Woke up to this today: Claude Code’s complete source code exposed via npm source map. Not a snippet. All 512,000 lines. 1,900 TypeScript files.

How it happened

Single .map file in production npm package → R2 bucket URL → complete source download.

Classic supply chain security fail.

What’s exposed

• QueryEngine.ts (46K lines): entire LLM API engine
• Tool.ts (29K lines): all agent tools
• commands.ts (25K lines): slash commands
• ~40 tools, ~85 commands
• Feature flags: PROACTIVE, VOICE_MODE, BRIDGE_MODE, KAIROS
• Easter egg: BUDDY digital pet system (hidden, April launch planned)

Anthropic’s response

Removed source map, deleted old npm versions. Too late — 3+ GitHub mirrors already exist.

The ironic part

This is Anthropic’s second leak in 5 days. March 26: CMS error exposed unreleased “Claude Mythos” model + 3K assets.

Community: “The irony is unreal” — Anthropic markets Claude’s code review capabilities, then leaks own code via config error.

Nuanced take

Developer Skanda: “This ‘leak’ is clickbait. Claude Code CLI has always been readable in npm package (minified JS). Source map just makes it readable TypeScript.”

He’s right. Anthropic never treated CLI logic as secret. Core moat = Claude model, not CLI tool.

But: seeing code ≠ understanding code. Source map lowered barrier significantly.

What you can learn

Developer Jingle Bell analyzed the codebase, found 4 production patterns:

1. System prompt engineering: Tool constraints, risk controls, output specs make AI predictable
2. Multi-agent orchestration: Coordinator mode, permission mailbox, atomic claims, team memory
3. Three-layer context compression: MicroCompact (local), AutoCompact (near limit), Full Compact (nuclear option)
4. AutoDream memory consolidation: Background process, 4-phase flow (Orient → Gather → Consolidate → Prune)

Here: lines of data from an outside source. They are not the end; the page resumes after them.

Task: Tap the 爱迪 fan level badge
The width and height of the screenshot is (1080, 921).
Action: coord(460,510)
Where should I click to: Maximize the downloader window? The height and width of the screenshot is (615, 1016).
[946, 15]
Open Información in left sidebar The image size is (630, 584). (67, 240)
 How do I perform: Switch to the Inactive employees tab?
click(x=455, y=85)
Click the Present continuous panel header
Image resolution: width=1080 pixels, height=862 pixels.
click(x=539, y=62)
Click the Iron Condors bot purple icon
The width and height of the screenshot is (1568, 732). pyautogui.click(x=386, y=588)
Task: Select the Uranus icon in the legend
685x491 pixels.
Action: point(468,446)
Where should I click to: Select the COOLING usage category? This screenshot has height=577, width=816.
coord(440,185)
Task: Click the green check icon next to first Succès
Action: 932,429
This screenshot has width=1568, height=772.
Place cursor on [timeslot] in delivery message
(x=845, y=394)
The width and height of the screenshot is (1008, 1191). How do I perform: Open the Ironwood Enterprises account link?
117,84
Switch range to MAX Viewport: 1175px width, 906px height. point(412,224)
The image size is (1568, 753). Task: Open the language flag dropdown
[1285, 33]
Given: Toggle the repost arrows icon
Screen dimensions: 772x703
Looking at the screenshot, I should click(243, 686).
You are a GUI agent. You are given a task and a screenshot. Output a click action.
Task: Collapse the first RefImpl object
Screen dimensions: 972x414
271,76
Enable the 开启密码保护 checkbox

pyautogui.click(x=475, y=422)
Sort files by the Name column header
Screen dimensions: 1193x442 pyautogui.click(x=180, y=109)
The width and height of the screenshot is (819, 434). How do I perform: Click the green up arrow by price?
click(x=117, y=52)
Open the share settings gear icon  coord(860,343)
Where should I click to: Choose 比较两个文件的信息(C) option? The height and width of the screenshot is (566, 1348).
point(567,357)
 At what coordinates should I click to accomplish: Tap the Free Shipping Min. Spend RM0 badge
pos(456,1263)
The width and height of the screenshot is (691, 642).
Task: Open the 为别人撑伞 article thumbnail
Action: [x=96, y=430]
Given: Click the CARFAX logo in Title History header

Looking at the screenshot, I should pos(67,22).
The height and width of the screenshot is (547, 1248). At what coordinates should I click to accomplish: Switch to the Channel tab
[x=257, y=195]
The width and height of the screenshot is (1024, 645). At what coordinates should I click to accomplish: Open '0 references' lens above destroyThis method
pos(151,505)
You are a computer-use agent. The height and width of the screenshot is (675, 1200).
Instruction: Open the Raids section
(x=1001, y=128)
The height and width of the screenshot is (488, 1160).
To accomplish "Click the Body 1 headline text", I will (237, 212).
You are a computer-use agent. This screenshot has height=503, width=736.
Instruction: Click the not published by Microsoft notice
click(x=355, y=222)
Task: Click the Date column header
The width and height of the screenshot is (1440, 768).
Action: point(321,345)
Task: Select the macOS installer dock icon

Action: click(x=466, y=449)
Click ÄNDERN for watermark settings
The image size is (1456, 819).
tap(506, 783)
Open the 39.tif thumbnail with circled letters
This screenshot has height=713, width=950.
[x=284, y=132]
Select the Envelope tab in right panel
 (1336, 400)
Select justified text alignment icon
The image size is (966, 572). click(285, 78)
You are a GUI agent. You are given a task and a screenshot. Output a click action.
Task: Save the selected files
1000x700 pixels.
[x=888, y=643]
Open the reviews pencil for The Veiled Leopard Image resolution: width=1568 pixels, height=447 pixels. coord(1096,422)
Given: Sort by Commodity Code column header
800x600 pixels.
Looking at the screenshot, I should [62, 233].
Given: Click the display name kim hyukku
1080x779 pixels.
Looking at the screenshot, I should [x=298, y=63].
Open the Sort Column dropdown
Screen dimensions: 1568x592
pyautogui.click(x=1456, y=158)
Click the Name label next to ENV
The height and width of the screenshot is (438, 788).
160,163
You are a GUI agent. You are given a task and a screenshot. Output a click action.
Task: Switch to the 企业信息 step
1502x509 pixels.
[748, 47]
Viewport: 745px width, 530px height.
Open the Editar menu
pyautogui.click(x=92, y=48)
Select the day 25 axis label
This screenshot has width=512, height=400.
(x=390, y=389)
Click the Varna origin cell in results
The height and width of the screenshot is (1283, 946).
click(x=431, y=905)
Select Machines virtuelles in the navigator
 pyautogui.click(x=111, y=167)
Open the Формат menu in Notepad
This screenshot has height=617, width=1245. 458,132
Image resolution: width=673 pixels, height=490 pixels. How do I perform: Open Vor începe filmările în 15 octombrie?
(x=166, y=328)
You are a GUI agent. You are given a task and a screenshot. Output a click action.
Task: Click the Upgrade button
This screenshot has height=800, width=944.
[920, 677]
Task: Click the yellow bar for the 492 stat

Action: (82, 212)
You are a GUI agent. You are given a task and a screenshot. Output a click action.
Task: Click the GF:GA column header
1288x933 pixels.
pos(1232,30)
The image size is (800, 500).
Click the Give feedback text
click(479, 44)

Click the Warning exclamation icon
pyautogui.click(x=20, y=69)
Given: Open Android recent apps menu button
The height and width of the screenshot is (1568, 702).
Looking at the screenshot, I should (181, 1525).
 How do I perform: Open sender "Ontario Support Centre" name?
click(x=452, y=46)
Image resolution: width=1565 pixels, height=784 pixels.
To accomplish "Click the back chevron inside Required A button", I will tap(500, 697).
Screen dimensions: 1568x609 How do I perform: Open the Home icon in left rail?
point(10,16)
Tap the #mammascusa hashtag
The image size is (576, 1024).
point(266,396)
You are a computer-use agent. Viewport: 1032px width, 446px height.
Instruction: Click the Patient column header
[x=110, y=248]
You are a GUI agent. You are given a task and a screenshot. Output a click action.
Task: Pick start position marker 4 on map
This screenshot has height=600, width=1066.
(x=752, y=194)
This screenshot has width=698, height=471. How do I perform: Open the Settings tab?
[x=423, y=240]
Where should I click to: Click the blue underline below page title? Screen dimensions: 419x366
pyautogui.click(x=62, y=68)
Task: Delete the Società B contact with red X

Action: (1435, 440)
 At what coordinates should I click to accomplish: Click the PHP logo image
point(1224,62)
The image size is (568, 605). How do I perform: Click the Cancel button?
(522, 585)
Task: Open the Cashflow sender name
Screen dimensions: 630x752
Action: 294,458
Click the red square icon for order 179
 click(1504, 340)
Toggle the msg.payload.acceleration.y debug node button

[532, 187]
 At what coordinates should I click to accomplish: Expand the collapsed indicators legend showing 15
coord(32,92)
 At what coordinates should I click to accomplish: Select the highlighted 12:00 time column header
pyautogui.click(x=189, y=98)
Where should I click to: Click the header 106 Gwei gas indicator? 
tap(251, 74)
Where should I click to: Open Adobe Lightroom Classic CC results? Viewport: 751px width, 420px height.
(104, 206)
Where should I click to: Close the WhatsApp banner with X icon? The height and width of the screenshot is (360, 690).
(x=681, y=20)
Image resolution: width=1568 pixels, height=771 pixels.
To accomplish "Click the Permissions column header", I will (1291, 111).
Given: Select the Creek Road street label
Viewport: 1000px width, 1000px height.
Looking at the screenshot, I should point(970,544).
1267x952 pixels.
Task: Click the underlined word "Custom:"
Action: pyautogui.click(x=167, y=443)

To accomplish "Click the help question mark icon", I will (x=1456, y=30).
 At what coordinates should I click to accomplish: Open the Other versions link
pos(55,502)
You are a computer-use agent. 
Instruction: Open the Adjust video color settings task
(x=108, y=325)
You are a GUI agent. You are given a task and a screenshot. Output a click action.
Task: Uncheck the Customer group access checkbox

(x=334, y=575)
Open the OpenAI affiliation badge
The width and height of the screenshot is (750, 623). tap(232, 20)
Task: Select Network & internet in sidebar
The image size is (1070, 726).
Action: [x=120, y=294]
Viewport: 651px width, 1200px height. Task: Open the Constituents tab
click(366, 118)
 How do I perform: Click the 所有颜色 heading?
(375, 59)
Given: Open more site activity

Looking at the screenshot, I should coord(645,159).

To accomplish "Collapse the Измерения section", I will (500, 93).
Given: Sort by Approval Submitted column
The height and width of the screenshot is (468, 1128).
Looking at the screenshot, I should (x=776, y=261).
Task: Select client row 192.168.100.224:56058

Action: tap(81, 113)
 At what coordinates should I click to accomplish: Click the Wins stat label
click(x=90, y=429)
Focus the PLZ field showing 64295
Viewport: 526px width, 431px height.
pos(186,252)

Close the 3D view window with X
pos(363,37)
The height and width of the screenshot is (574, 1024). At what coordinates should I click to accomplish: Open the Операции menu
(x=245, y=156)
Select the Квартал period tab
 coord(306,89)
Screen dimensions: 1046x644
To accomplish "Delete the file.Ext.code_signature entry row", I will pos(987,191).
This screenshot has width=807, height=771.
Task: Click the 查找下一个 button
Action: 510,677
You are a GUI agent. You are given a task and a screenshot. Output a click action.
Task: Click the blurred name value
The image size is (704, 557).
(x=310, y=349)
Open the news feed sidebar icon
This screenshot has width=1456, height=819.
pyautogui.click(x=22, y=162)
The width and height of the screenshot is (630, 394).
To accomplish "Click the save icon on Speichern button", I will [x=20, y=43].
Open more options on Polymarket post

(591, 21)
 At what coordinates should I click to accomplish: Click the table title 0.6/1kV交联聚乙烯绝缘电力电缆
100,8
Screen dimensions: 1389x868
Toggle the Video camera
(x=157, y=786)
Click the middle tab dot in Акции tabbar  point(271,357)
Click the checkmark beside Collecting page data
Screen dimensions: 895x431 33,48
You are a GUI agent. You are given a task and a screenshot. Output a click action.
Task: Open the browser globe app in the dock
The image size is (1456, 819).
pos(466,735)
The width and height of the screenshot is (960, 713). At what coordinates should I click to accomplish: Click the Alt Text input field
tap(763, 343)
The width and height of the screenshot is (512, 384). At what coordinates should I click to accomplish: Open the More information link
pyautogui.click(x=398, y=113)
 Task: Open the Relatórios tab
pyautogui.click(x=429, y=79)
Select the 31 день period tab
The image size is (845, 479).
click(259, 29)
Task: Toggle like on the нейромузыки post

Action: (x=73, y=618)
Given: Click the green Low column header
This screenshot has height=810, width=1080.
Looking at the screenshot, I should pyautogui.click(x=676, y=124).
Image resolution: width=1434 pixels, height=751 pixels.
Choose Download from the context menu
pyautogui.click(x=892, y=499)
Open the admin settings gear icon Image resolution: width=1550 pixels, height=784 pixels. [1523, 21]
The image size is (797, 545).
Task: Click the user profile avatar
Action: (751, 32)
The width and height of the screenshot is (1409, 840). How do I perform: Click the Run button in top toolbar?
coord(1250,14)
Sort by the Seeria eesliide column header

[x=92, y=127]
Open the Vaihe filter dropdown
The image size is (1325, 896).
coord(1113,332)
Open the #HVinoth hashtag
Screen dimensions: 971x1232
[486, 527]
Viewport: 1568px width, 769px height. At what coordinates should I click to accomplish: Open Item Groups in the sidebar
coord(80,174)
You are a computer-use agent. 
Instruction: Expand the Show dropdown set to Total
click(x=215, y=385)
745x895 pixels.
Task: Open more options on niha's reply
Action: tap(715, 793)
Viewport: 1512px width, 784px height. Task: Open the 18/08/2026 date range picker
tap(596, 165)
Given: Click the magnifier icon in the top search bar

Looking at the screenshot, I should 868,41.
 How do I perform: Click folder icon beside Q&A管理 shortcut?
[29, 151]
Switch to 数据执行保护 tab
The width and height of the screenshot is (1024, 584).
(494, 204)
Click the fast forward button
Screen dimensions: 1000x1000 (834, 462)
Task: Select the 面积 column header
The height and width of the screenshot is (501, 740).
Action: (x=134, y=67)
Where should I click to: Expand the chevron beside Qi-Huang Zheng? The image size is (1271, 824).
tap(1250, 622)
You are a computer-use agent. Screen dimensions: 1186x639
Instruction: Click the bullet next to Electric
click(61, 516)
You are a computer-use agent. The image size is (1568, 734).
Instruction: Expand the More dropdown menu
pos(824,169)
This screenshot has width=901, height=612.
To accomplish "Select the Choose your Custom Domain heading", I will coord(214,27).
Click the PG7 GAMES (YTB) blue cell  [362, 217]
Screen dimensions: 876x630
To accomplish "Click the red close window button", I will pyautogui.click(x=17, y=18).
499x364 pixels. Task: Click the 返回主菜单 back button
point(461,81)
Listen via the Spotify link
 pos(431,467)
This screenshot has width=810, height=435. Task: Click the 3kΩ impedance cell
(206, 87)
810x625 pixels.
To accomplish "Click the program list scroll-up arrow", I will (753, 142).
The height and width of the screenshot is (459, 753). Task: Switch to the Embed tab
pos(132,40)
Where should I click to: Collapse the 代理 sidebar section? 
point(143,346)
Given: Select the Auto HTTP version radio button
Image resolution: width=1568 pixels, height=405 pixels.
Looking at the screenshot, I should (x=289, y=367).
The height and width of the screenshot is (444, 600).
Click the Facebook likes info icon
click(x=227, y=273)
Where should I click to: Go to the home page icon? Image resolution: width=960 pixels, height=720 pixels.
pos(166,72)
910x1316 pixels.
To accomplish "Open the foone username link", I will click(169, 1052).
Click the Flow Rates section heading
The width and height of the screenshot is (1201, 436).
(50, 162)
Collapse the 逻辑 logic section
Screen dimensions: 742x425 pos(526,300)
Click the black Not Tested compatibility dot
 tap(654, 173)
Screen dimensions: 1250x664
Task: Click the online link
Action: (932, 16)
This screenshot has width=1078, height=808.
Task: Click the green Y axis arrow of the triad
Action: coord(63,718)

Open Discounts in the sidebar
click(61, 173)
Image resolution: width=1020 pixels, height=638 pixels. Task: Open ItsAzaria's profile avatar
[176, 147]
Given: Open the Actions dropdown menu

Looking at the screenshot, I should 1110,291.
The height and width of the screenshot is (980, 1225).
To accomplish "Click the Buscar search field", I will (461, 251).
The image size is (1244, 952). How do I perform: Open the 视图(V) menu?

For developers, this is a free masterclass in production AI architecture.

Discussion questions

• Is this actually a “leak” if the minified code was already public?
• Does exposing CLI architecture hurt Anthropic’s competitive position?
• What’s the biggest lesson here — supply chain security or AI architecture patterns?

Links:

• Mirror: https://github.com/instructkr/claude-code
• Tweet: https://x.com/Fried_rice/status/2038894956459290963
• HN: https://news.ycombinator.com/item?id=47584540
• Skanda analysis: https://x.com/thecryptoskanda/status/2038924451275018383
• Jingle Bell breakdown: https://x.com/ScarlettWeb3/status/2038940065523552263

Anyone else spending their weekend reading through this?